### SELECTED PASSAGE
----

It struck me – literally – like a lightning flash. “Where,” I thought as I speared a second roast potato quarter and popped it into my mouth, “is our ‘ANZ Premiership’ final?”
It was Sunday evening and I was sitting – dinner plate on my lap – watching ‘the netball final’ with my wife Delia, son Andrew and daughter Kate.
My wife, it must be said, is an avid ‘student of the game,’ and my daughter played school netball (in a team her mother helped set up and manage I might add) from the age of 6 to 18 before coaching a couple of college teams with a friend, and only really giving up this year to focus on her studies at Uni.
So, it’d be fair to say that I’ve watched the odd game over the past 20-or so years. Actually, my casual involvement with the sport goes back even further… to Southland in general and my hometown of Gore, in particular, being real hotbeds of the game.
In fact the ‘Grand Final’ we sat and watched on Sunday evening – between the nominally Wellington-based Te Wananga O Raukawa-sponsored Central Pulse and Christchurch’s The Good Oil-backed Tactix was actually played at Invercargill’s ILT Stadium Southland, home of last year’s top ANZ Premiership team, the jointly head-quartered Dunedin-Invercargill squad, the Ascot Park Hotel-sponsored Southern Steel.
Which is more than enough background on the sport of netball for an opinion piece on a site called Talk Motorsport!
The reason I raise the issue of netball and this year’s ANZ Premiership, however, is simple. And this is the point that hit me with such clarity on Sunday evening.
How come we, in motorsport in this country, don’t have some sort of similar regional – or even Island-based – competition for teams and drivers to focus on and fans to follow and get excited about?
Yes, I know we have our annual ‘summer’ motor racing championship series headlined by the Castrol Toyota Gazoo Racing Series. And in the past, we’ve had a successful domestic V8 one.
But I’m meaning more than that, much more. I’m talking a series with some sort of regional, or even North vs South, component, one where during the early part of the season you have a round-robin-type competition, before a series of semis then an all-singing, all-dancing live-televised final?
Like last week, though, all I can say is I honestly don’t know? Either why we don’t? Or why I have never thought about the format of our championship series in this particular way before?

----

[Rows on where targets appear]
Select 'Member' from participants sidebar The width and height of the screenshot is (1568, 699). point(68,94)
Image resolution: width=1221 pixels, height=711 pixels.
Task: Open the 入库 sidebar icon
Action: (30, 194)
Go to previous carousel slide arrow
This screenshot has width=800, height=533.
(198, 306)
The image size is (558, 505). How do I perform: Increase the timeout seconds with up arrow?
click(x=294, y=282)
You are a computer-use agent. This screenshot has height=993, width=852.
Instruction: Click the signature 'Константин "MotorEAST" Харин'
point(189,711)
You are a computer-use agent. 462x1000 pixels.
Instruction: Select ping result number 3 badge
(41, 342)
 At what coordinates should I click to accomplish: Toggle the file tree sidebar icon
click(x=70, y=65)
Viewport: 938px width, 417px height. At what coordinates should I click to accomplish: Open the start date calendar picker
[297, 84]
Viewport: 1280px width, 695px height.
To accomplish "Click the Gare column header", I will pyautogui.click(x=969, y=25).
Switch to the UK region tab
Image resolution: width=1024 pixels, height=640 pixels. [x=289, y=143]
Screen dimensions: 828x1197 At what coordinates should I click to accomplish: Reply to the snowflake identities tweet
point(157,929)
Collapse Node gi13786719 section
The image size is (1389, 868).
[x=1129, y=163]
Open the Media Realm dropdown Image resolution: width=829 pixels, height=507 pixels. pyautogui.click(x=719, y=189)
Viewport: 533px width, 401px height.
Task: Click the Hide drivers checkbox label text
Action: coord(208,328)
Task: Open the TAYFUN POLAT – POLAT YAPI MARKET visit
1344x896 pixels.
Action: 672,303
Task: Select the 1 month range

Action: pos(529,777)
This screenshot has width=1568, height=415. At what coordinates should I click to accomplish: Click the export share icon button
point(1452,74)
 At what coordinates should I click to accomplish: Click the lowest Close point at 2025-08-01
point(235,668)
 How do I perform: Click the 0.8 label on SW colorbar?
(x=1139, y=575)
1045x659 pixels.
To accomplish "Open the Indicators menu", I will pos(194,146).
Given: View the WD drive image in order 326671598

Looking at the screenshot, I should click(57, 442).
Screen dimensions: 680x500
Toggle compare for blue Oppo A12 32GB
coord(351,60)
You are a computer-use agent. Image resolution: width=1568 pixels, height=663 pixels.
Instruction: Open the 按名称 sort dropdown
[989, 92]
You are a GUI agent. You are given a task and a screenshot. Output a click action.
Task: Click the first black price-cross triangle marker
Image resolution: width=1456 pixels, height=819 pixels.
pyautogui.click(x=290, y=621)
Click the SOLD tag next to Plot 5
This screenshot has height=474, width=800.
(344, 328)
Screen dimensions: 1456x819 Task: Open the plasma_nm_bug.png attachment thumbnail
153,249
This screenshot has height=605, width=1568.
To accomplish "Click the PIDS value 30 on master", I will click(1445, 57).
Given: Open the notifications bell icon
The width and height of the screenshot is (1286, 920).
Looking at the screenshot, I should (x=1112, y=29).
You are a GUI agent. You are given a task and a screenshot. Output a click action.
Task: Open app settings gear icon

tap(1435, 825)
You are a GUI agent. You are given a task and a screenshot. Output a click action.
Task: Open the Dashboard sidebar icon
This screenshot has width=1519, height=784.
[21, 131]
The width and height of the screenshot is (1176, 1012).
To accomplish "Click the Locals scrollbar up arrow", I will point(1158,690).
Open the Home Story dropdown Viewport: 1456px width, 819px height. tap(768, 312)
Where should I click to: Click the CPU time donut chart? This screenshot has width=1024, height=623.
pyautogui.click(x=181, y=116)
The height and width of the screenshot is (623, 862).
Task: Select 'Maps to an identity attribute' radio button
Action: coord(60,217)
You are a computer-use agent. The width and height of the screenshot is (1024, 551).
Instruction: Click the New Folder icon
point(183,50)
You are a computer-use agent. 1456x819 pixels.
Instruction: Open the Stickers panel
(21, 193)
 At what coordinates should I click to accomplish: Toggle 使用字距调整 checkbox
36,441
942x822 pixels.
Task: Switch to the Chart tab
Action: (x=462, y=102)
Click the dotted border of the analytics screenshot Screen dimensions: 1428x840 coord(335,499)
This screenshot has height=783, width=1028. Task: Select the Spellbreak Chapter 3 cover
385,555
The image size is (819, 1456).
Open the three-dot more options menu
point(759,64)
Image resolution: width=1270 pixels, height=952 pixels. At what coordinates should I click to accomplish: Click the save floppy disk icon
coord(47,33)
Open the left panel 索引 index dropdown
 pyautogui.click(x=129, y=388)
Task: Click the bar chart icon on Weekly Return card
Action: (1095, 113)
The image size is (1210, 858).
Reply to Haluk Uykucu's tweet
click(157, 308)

----

### JOBS
a - Answer these questions from the opinion piece on netball and motorsport:
(i) At which venue was the Grand Final between the Central Pulse and the Tactix played?
(ii) Which series headlines the annual summer motor racing championship?
(iii) Up to what age did the writer's daughter play school netball?
b - Write the next few paragraphs of the opinion piece on netball and motorsport, picking up after its final sentence.

### OUTPUTS
a -
(i) Invercargill's ILT Stadium Southland
(ii) The Castrol Toyota Gazoo Racing Series
(iii) 18

b -
Even when arch-critic Allan Dick was regularly raising the issue of ‘what’s wrong with the state of our sport?’ in the pages of his various magazines and more recently on his Facebook page I can’t remember anyone coming up with a simple format change along these lines.
In saying that I can’t help agree with the basic premise – that our sport – and by association every last one of us who have played a part in it – has been badly let down by those who have sought active management roles in it in the past.
Back in the years immediately after WW2 we as a nation were probably better off – financially and definitely in terms of well-being – than most of the protagonists in the ‘war to end all wars.’
Yet just 10 years after peace was declared, in the USA a bloke called Bill France Snr was well on the way to turning his local Stock Car series into a veritable ‘money tree’ known these days simply as NASCAR.
And, on the other side of the Atlantic, a fast-talking used car salesman named Bernard Charles Ecclestone was slowly but surely putting the steps in place to establish Formula 1 as the only truly annual, pan-global sporting competition.
Along the way both France Snr and Ecclestone made themselves fantastic fortunes – which obviously pissed off their many and vocal critics.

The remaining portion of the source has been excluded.